Beaucoup de gens se sont moqués de moi plus tard : le capitalisme a non seulement contenu la crise, il l'a même exploitée pour se renforcer. Mais je pense toujours que j'avais raison. Ces dernières années, le capitalisme mondial a changé si radicalement que certains (comme Yanis Varoufakis ou Jodi Dean) n'appellent plus l'ordre émergent « nouveau capitalisme » mais « néo-féodalisme d'entreprise ». La pandémie a donné une impulsion à ce nouvel ordre corporatif, dans lequel de nouveaux seigneurs féodaux comme Bill Gates ou Mark Zuckerberg contrôlent de plus en plus nos espaces communs de communication et d'échange.

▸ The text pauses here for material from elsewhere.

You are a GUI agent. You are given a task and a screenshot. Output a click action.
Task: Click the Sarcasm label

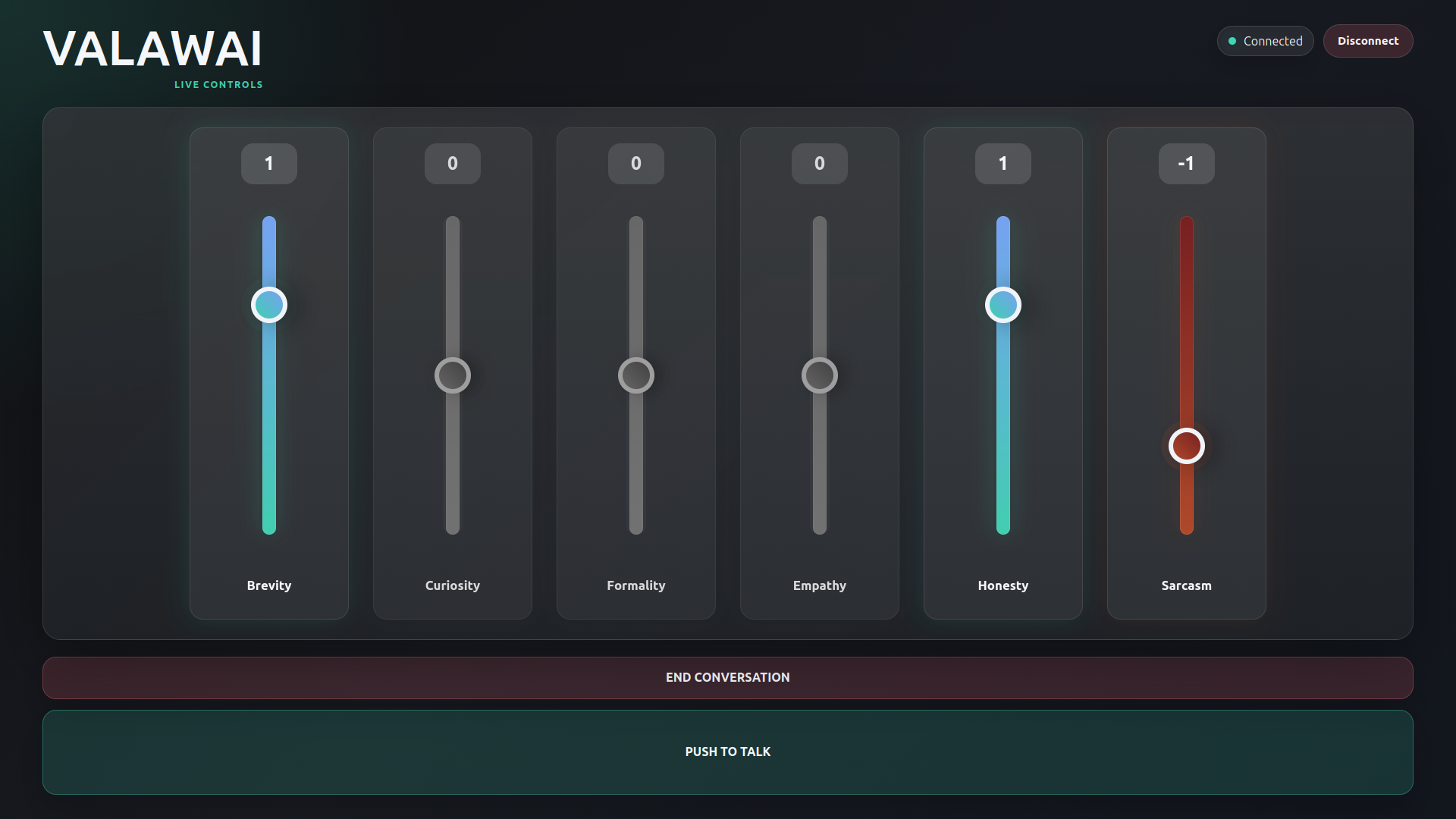(x=1187, y=585)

La conclusion pessimiste qui émerge est que des chocs et des crises encore plus forts seront nécessaires pour nous réveiller. Le capitalisme néolibéral est en train de mourir, mais la prochaine bataille ne sera pas entre le néolibéralisme et son au-delà, mais entre deux formes de ce plus tard. C'est-à-dire : entre le néoféodalisme corporatif, qui promet des bulles protectrices contre les menaces, au sein desquelles on pourra continuer à rêver — comme le « métavers » de Zuckerberg — et un réveil brutal, qui obligera à inventer de nouvelles formes de solidarité.
*Slavoj Žizek est professeur à l'Institut de sociologie et de philosophie de l'Université de Ljubljana (Slovénie). Auteur, entre autres livres, de L'année où nous avons rêvé dangereusement (Boitempo).
Initialement publié sur le site RT
Traduction: Anthony Martins au site webAutres mots.